The 12th annual Title IV-E Child Welfare Roundtable will be held May 29-30 at the T Bar M Ranch in New Braunfels.More than 100 participants from every state in Federal Region VI (Arkansas, Louisiana, New Mexico, Oklahoma, and Texas) are expected to attend the two-day conference to foster Title IV-E funded Agency/Texas State University-San Marcos collaborations. Such collaborations prepare social work students for public child welfare practice in the federal region. Participants will explore topics including national, regional, and state perspectives on child welfare, collaborative training models and regional Title IV-E program evaluation results.
MaryLee Allen, director of the Child Welfare and Mental Health division of the Children’s Defense Fund will be the keynote speaker presenting Title IVE training innovations and trends across the county. Madeline McClure, executive director of Tex Protects and Scott McCown, executive director of the Center for Public Policy Priorities will address policy views on recruitment, training, and retention of child welfare workers. Chadwick Sapenter, president of Onyx Real Estate Group, will deliver an “inspirational” message to the child welfare professionals who face overwhelming challenges each day.
Officials from the Administration for Children and Families, State Child Welfare agencies and universities will conduct focus groups and share pertinent information about child welfare issues. June Lloyd, Administration for Children and Families, will present information on federal regulations.
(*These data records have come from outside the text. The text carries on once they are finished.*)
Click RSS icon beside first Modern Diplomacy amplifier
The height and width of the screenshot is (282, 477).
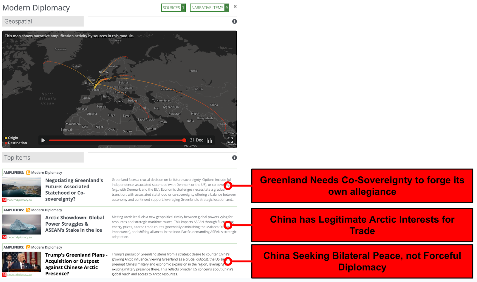click(x=28, y=172)
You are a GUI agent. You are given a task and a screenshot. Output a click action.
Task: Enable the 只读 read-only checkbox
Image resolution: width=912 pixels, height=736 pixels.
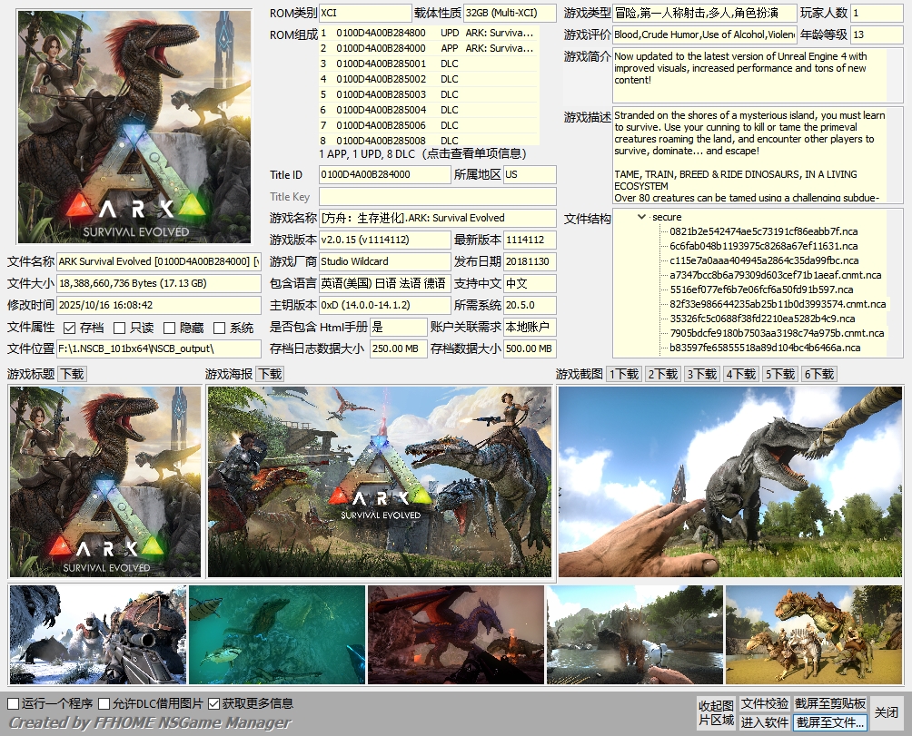pos(119,328)
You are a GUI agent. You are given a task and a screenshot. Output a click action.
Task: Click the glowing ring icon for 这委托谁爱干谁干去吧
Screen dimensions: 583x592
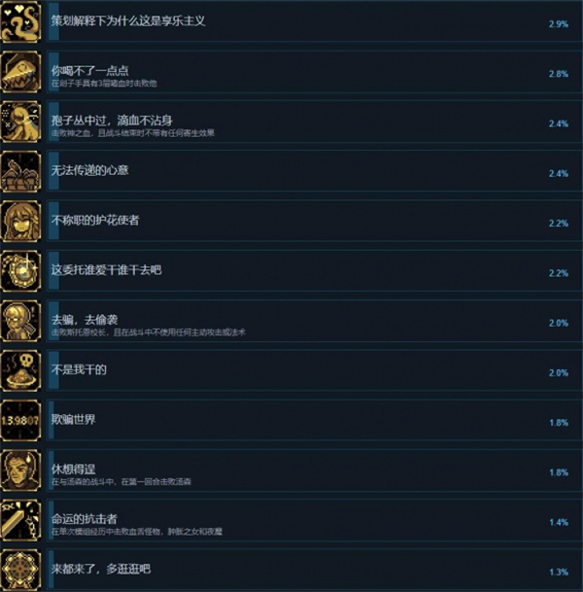point(20,271)
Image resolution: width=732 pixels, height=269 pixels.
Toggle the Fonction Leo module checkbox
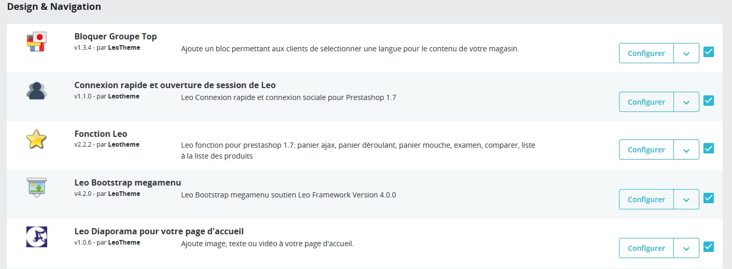pos(709,149)
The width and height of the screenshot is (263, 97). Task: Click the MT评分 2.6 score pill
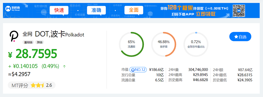coord(32,85)
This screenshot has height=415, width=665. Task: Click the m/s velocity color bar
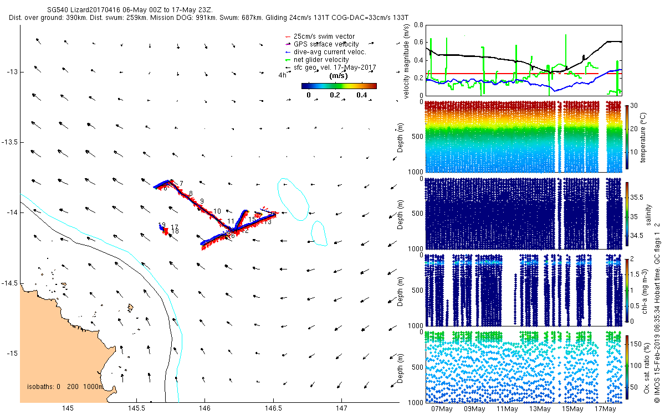(339, 86)
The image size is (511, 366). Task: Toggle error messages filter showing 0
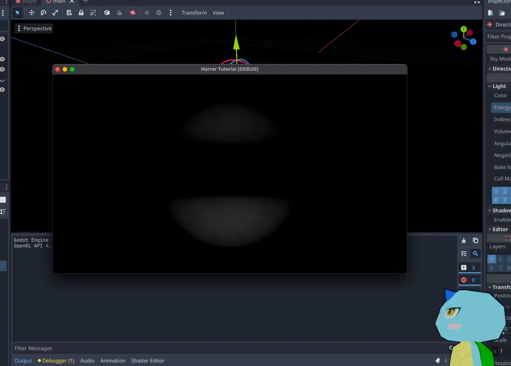click(x=469, y=280)
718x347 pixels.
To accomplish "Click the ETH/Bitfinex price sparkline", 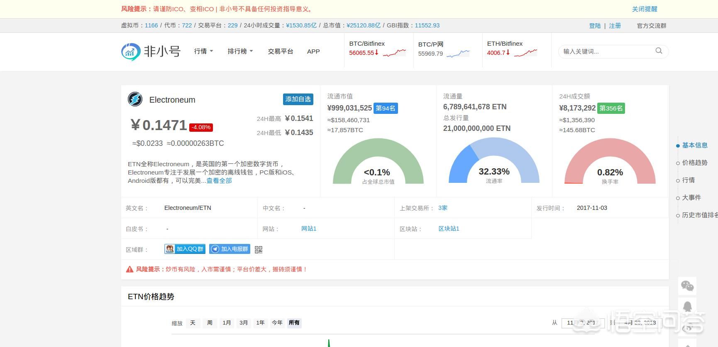I will click(x=525, y=53).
The purpose of the Roundtable is to foster Title IV-E funded Agency/ University collaborations that prepare social work students for professional public child welfare practice. These collaborations provide stipends for university students, funds for curriculum innovation, and salaries for staff and faculty. The Texas State/Texas Department of Family and Protective Services collaboration has educated approximately 300 qualified and dedicated public child welfare practitioners over the last 12 years.